Select Page

Eleanor Cunningham

Project Title:Regeneration
Venue:Abbey Church, North Berwick
Date:28th Feb – 1st March 2025

Artist Statement

My practice is rooted in exploring the language of the landscape and the layering of marks that record human presence over time. Working across painting, drawing, and textile processes, I weave together paint, ink, and Japanese paper to create layered surfaces that reflect the fragile, shifting nature of memory and place.

My background in textile design influences my approach, where the act of layering materials mirrors the layering of experiences and histories. Through translucent surfaces and mark-making, I seek to evoke the unseen narratives that landscapes hold — stories of change, regeneration, and resilience.

I am particularly drawn to the interplay between material and memory: how surfaces can hold echoes of what has passed, while remaining open to transformation. My work becomes a space where transience and permanence meet — a visual meditation on belonging, loss, and renewal.

You can find more of my work on facebook, Instagram and my website at the links below –

Contextual Statement

Regeneration is a site-responsive installation that emerged from engagement with the landscape surrounding Dunbar and the impact of Storm Arwen on the coastline. Drawing on personal memory and natural processes, the work unfolds across a series of large-scale paintings, textile panels and translucent structures, each layered with hand-drawn marks using ink, paint and natural pigments. These materials, many of which were gathered and transformed from the local environment, echo the slow rhythms of erosion, weather, and regeneration found in both land and life.

RECORDS PROVIDED >>
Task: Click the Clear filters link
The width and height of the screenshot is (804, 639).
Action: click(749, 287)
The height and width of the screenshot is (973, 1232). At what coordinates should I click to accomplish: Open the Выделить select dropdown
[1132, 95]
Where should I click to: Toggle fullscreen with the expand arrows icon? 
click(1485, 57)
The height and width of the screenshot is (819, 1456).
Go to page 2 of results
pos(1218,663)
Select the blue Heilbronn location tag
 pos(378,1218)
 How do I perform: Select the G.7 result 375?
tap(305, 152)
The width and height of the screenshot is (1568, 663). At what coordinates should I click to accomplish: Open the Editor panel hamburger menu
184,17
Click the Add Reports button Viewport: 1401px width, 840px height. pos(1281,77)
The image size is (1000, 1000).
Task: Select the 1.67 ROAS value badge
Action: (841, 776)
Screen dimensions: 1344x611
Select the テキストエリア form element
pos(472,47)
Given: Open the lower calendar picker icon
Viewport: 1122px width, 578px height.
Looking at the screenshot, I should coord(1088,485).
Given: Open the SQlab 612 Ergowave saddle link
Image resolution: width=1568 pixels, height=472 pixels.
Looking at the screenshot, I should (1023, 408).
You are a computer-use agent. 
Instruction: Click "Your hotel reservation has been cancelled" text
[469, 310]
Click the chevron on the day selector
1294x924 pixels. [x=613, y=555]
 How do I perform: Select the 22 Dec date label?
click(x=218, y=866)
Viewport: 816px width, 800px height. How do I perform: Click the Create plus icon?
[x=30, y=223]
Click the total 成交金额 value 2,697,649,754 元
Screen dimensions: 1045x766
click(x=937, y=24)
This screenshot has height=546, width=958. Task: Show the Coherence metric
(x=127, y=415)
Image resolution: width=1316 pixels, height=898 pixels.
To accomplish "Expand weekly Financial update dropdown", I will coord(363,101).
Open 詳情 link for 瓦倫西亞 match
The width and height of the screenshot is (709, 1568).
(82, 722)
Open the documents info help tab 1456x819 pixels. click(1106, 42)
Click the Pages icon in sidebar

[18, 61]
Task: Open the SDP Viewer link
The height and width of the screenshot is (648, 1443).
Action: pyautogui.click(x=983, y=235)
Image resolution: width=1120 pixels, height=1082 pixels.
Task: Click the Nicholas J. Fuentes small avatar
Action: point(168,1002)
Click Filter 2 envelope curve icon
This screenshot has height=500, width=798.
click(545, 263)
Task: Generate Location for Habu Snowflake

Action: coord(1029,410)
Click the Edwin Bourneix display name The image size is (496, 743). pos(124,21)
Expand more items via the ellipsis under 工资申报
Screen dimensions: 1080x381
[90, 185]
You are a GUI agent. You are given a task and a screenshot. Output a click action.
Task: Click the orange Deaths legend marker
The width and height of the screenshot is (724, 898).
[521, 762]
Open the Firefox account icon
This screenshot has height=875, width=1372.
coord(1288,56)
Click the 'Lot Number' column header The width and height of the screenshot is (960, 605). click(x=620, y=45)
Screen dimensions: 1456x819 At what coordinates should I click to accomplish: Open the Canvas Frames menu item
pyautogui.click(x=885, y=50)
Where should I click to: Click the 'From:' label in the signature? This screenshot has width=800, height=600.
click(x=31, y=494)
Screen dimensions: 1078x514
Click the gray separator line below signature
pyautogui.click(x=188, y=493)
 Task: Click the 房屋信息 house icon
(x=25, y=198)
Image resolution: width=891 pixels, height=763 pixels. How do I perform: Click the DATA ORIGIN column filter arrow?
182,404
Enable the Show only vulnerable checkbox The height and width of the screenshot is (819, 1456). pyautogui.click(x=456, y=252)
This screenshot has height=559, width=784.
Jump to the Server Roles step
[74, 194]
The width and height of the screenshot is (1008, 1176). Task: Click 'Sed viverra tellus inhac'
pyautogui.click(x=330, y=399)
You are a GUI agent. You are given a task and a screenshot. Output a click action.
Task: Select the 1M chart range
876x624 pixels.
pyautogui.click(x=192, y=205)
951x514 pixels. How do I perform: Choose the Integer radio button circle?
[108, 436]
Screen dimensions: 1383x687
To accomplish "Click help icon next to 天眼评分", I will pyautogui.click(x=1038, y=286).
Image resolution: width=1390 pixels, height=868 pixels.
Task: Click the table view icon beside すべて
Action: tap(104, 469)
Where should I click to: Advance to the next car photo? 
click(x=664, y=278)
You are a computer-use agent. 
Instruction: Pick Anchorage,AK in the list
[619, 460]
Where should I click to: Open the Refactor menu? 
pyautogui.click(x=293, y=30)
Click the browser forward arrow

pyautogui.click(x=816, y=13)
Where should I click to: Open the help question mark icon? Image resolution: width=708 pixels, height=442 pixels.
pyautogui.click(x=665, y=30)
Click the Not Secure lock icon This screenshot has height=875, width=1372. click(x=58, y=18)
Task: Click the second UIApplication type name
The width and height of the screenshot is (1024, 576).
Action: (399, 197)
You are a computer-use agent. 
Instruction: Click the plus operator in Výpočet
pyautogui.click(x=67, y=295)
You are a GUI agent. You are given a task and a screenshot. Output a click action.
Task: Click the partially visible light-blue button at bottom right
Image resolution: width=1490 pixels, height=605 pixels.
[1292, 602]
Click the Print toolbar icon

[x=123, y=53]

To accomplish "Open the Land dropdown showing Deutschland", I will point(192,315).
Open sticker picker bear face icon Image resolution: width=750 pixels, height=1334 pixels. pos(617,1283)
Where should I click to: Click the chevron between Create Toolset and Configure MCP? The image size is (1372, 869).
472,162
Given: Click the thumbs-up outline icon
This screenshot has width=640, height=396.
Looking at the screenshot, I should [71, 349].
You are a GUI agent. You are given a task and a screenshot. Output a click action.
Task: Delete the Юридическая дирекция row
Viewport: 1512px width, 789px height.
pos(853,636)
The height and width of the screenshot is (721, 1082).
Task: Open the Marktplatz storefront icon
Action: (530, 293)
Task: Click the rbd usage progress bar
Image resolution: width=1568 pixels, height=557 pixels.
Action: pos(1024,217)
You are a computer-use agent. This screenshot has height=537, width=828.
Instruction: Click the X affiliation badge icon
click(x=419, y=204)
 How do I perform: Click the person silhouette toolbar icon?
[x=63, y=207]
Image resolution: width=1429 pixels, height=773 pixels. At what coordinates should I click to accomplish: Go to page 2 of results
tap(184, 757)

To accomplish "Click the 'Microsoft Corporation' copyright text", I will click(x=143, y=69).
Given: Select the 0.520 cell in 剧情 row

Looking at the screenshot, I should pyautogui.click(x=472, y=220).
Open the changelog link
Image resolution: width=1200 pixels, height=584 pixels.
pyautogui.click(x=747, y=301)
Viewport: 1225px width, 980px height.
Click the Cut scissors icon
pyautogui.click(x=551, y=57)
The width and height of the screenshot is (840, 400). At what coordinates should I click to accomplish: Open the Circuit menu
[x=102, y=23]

YOUR TASKS >>
#1 Using the Regeneration exhibition page, change "Dunbar" to "North Berwick" and reproduce everything from "You can find" down to "land and life.".
#2 Render this sentence from the Regeneration exhibition page in French: "My background in textile design influences my approach, where the act of layering materials mirrors the layering of experiences and histories."
#3 According to the Regeneration exhibition page, which materials are woven together to create layered surfaces?
The data here bears no relation to the Regeneration exhibition page.

EXERCISE RESULTS >>
#1
You can find more of my work on facebook, Instagram and my website at the links below –

Contextual Statement

Regeneration is a site-responsive installation that emerged from engagement with the landscape surrounding North Berwick and the impact of Storm Arwen on the coastline. Drawing on personal memory and natural processes, the work unfolds across a series of large-scale paintings, textile panels and translucent structures, each layered with hand-drawn marks using ink, paint and natural pigments. These materials, many of which were gathered and transformed from the local environment, echo the slow rhythms of erosion, weather, and regeneration found in both land and life.

#2 Ma formation en design textile influence mon approche, dans laquelle le fait de superposer des matériaux reflète la superposition des expériences et des histoires.

#3
- Paint
- Ink
- Japanese paper